**What needs to be done**
With images excluded, write out each entry below exactly as given.

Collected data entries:
>>>

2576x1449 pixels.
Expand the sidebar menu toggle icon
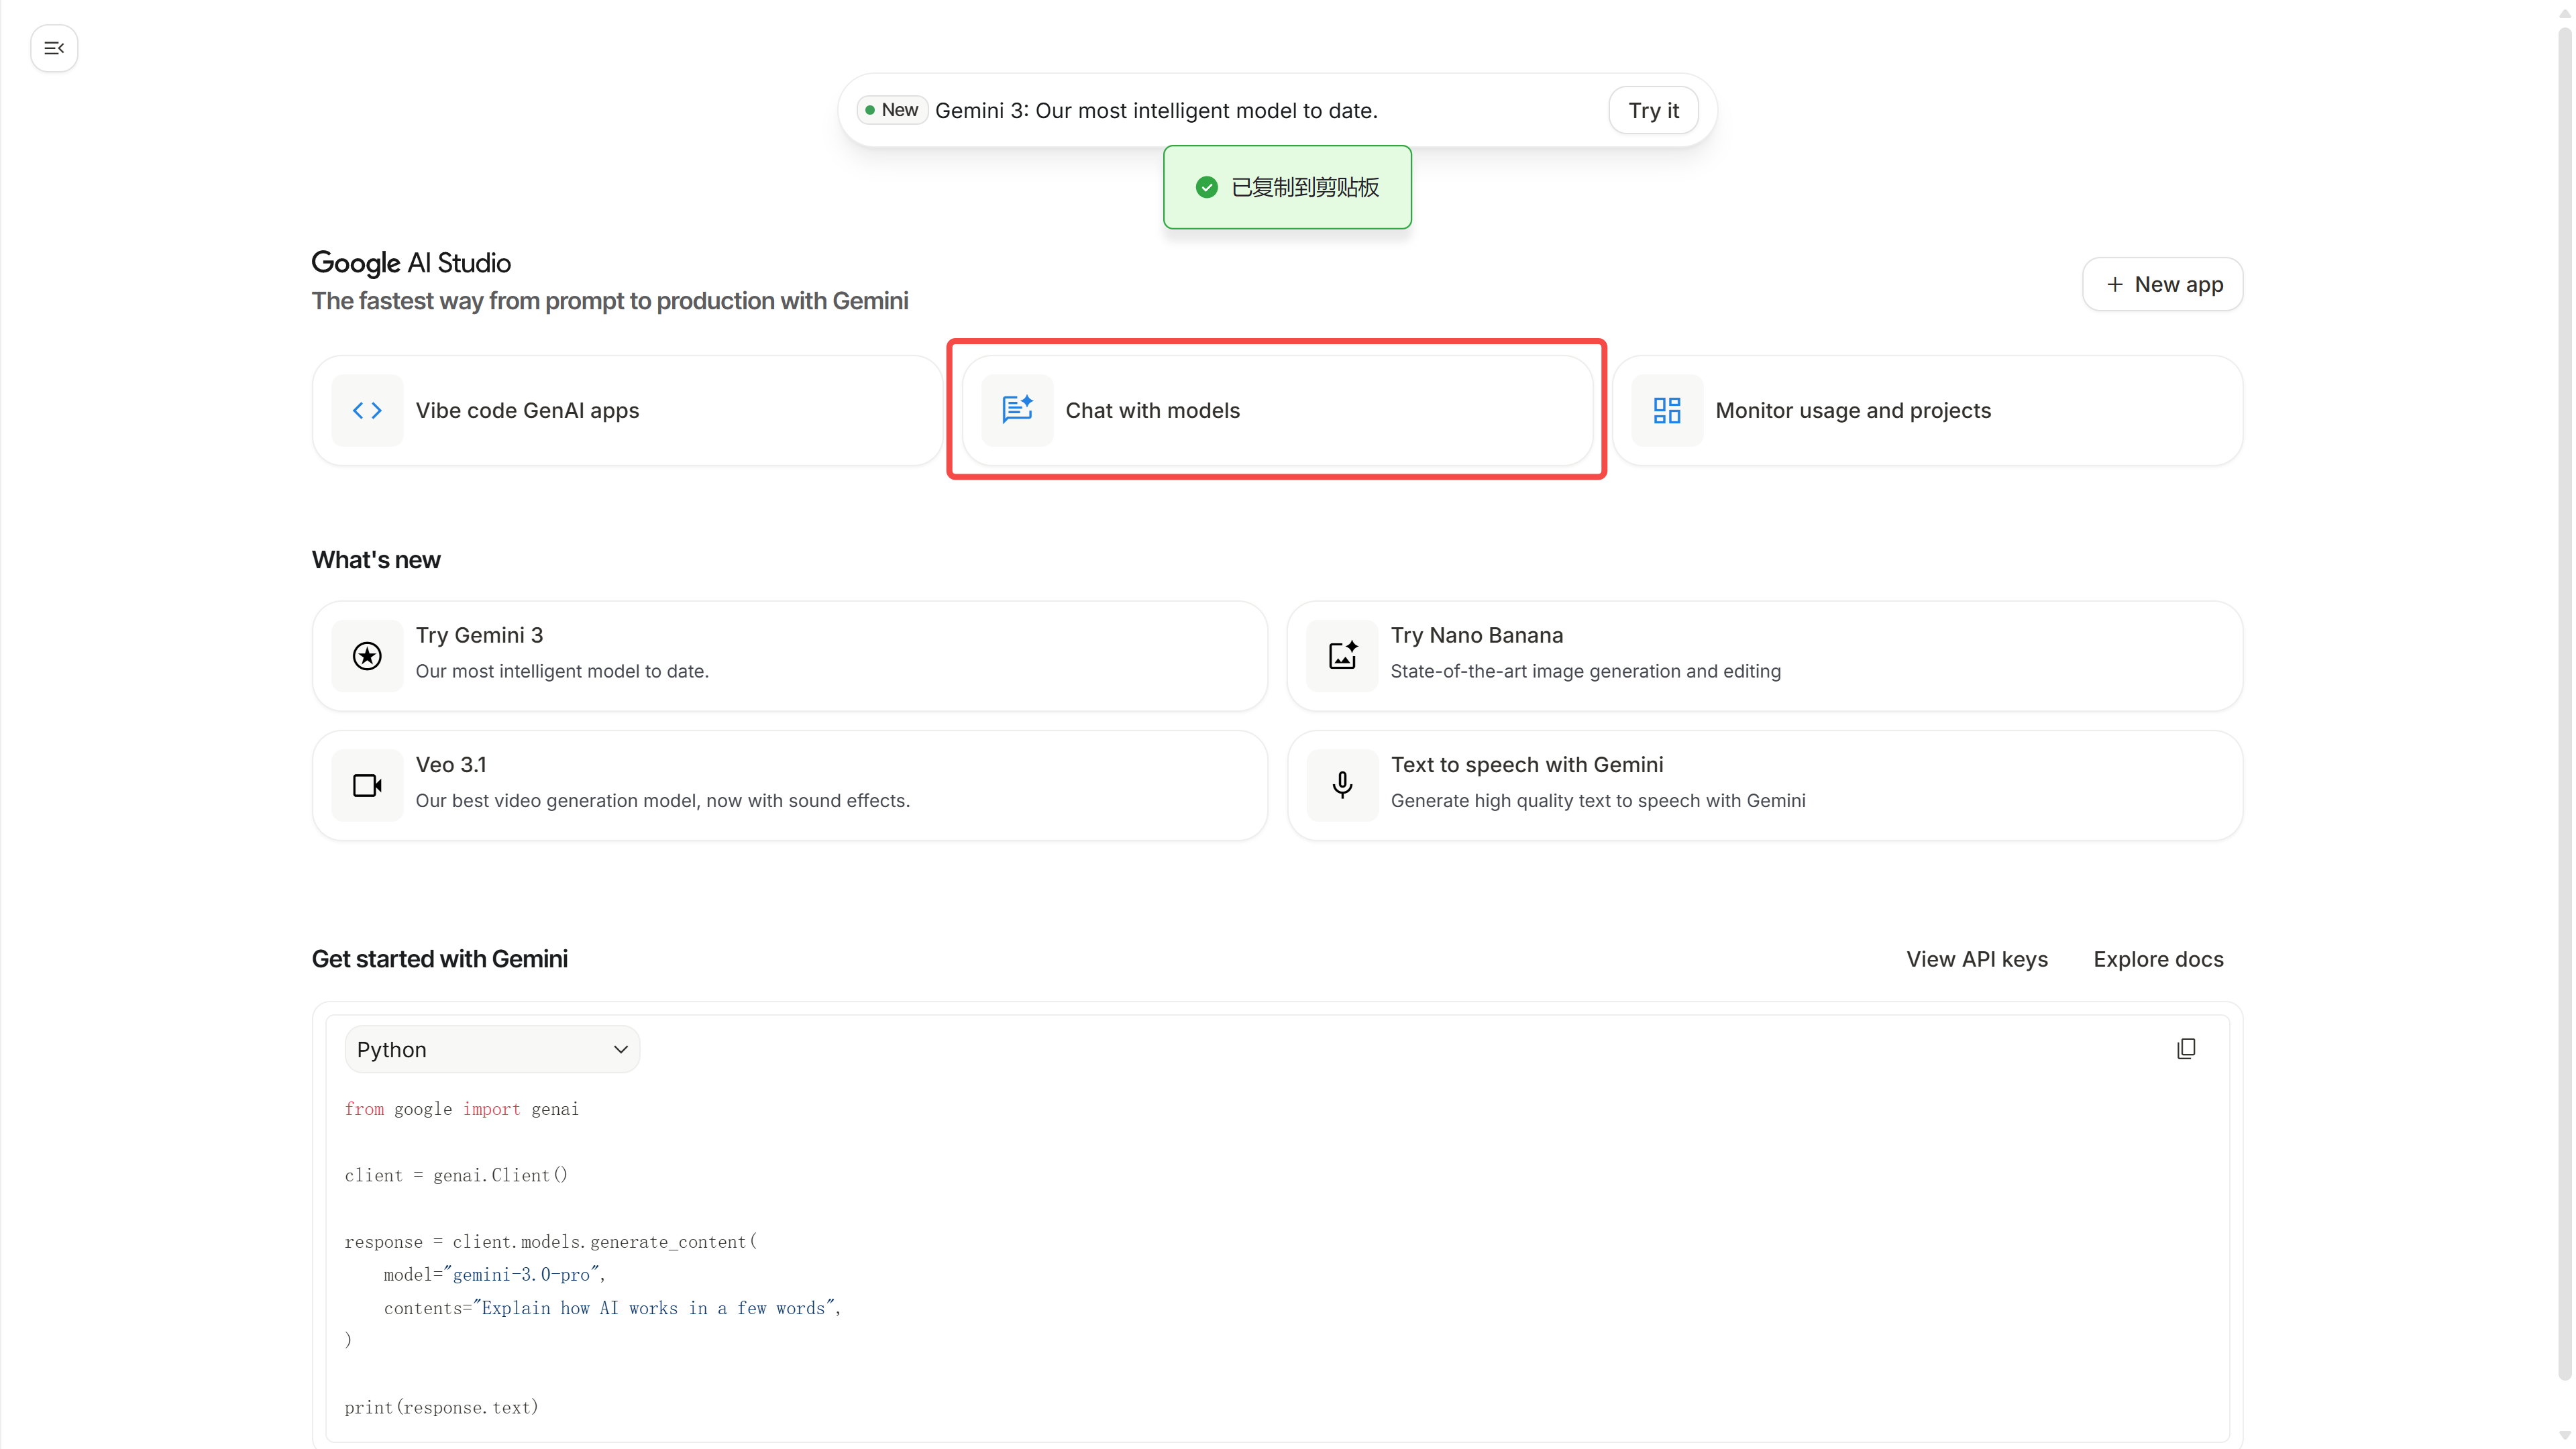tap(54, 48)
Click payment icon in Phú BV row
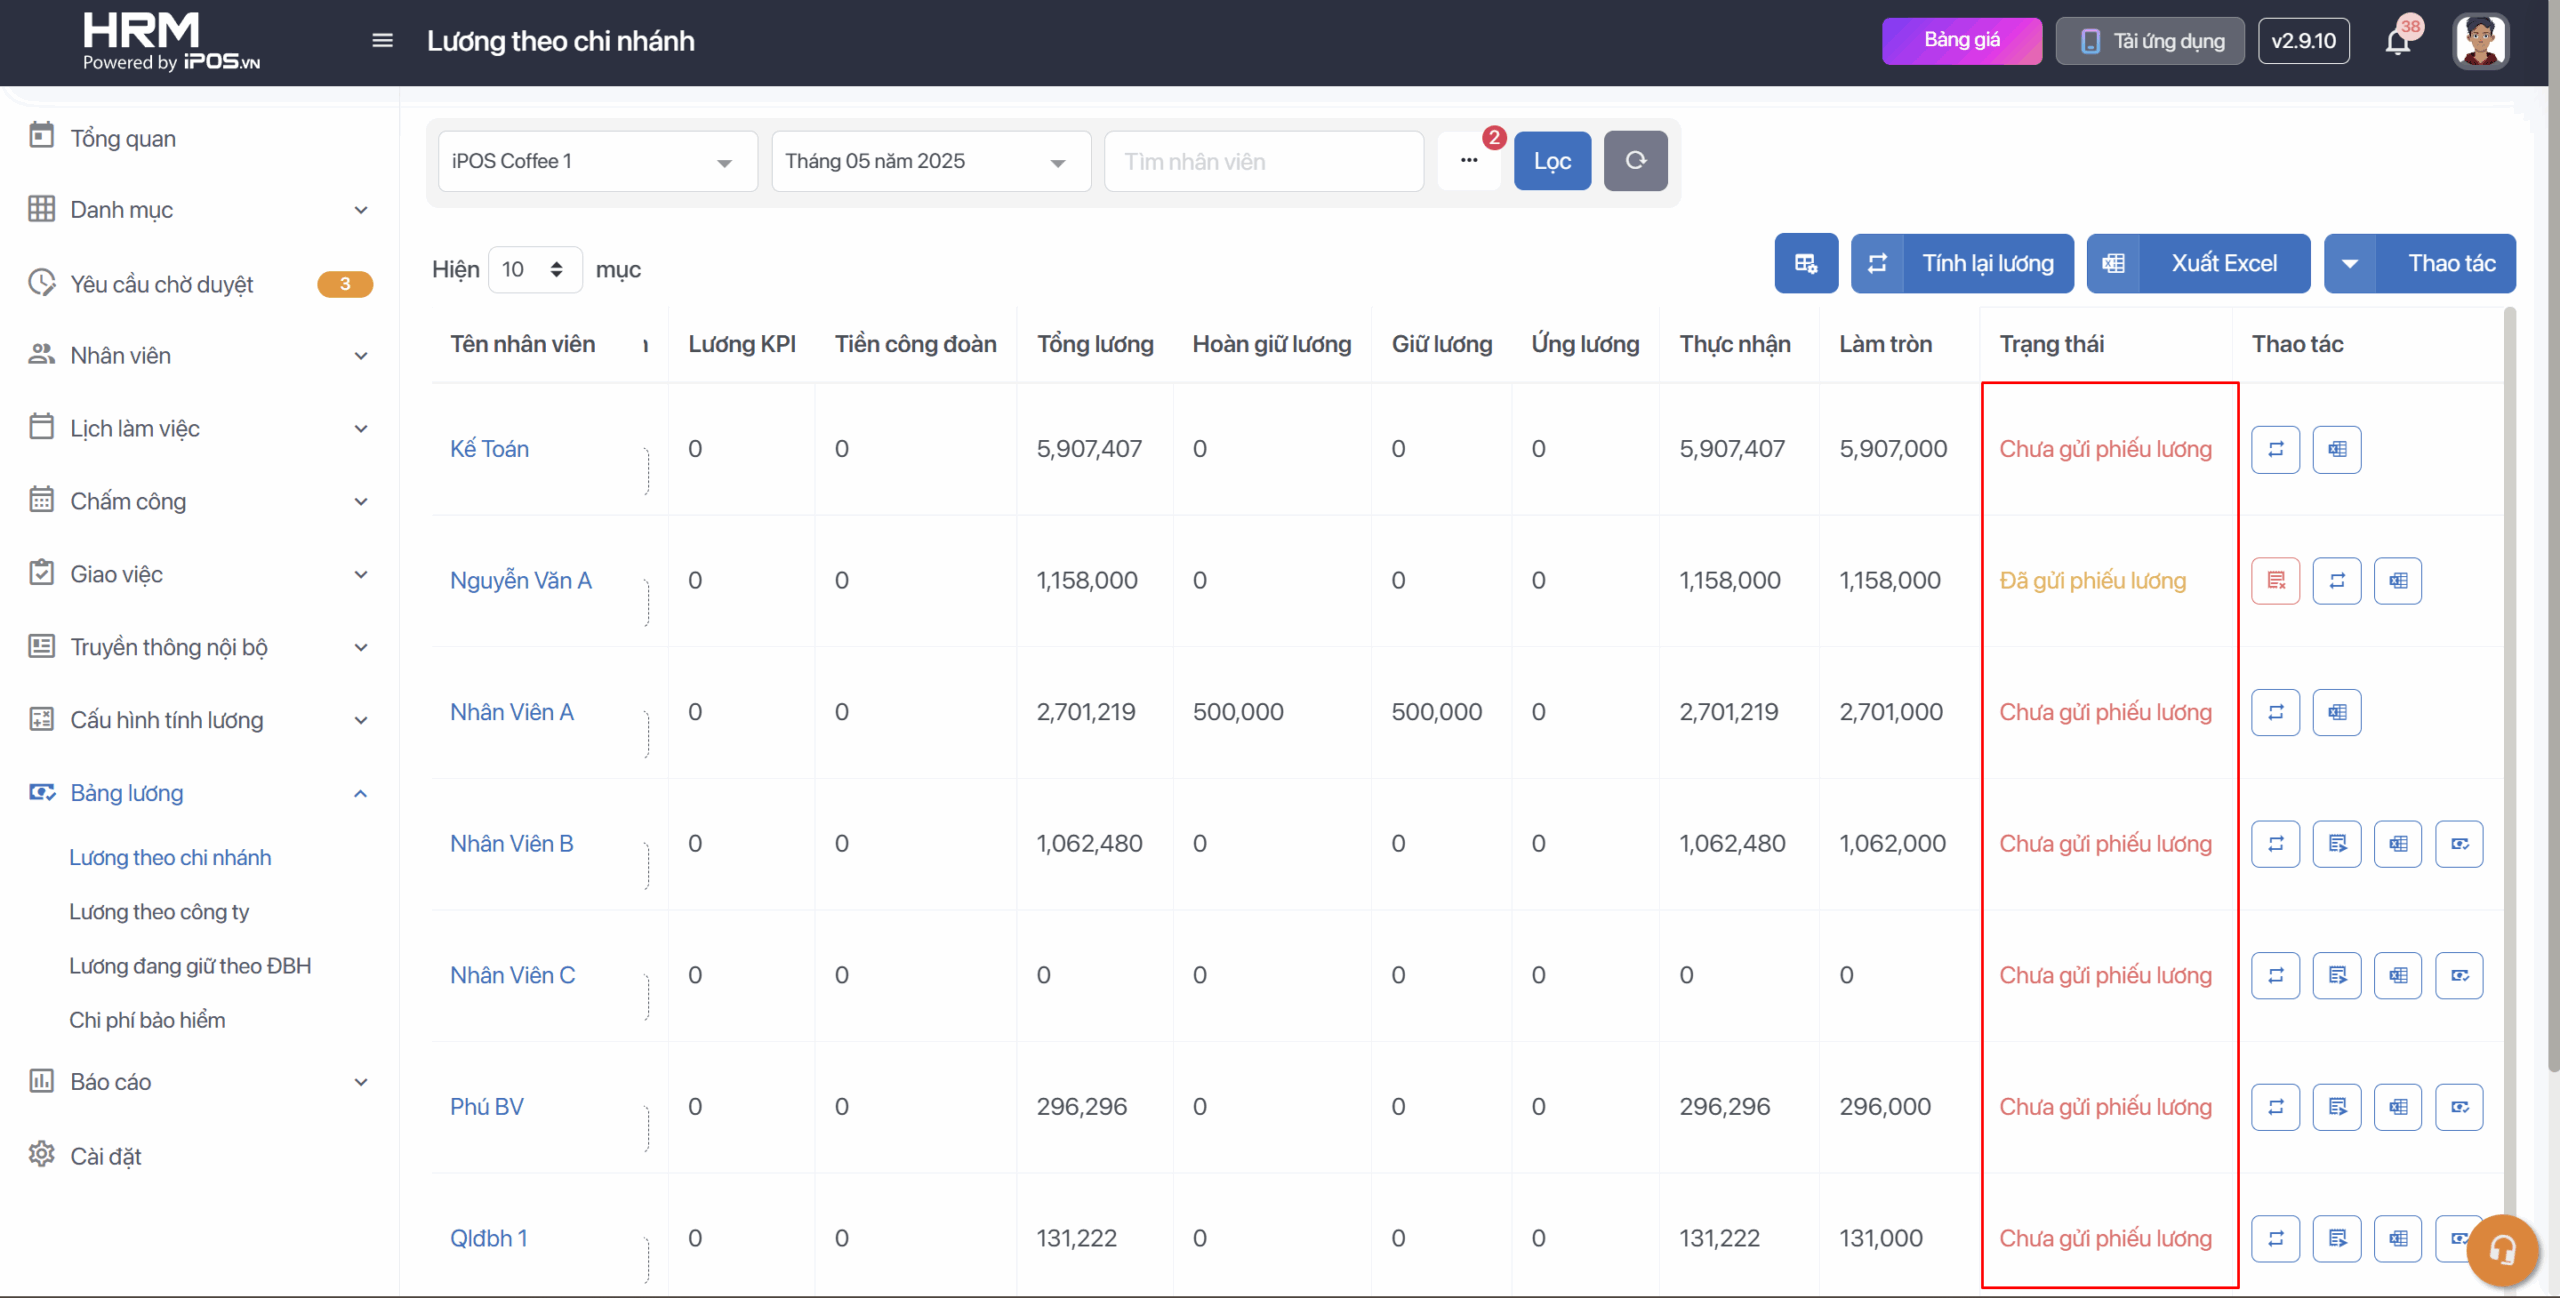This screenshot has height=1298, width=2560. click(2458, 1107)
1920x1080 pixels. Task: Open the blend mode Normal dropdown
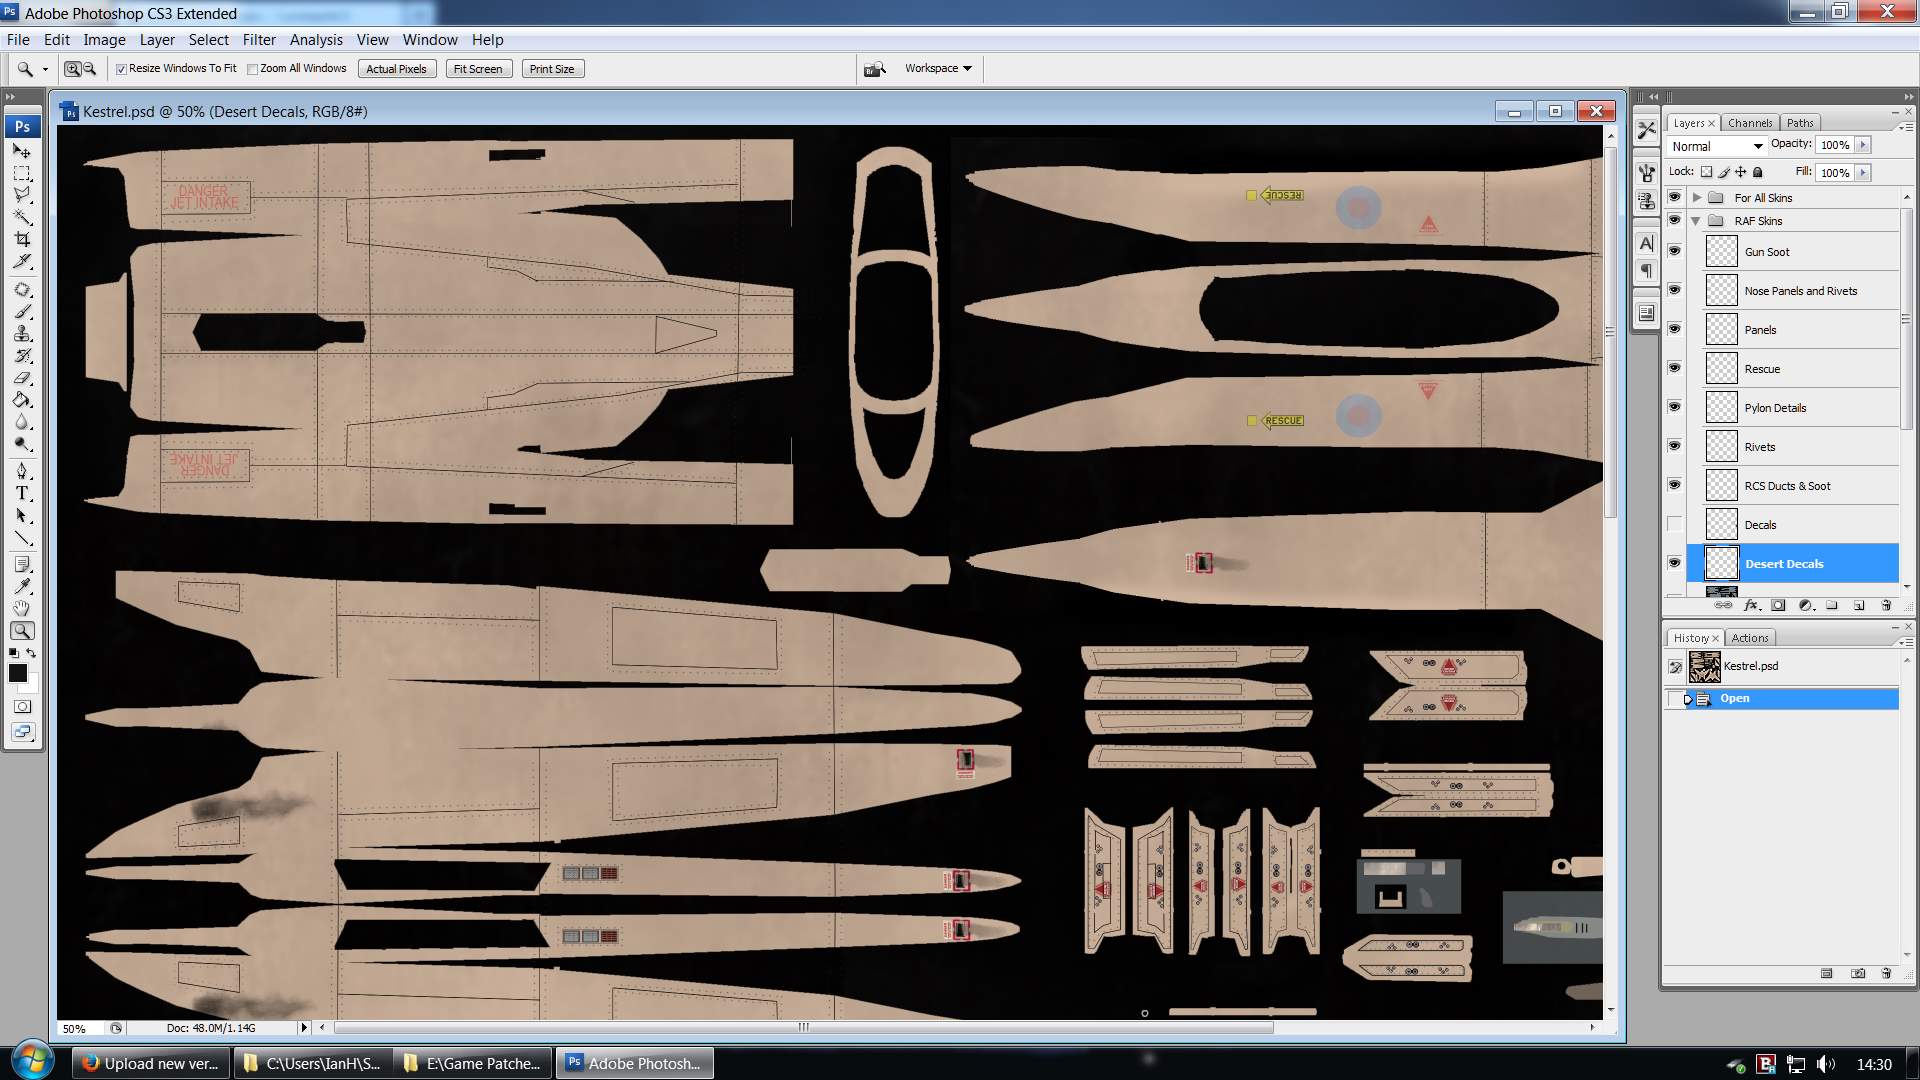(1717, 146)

<<<

**Exercise solution**
2576x1449 pixels.
Expand the sidebar menu toggle icon
tap(54, 48)
Click payment icon in Phú BV row
This screenshot has height=1298, width=2560. click(2458, 1107)
1920x1080 pixels. Task: Open the blend mode Normal dropdown
(1717, 146)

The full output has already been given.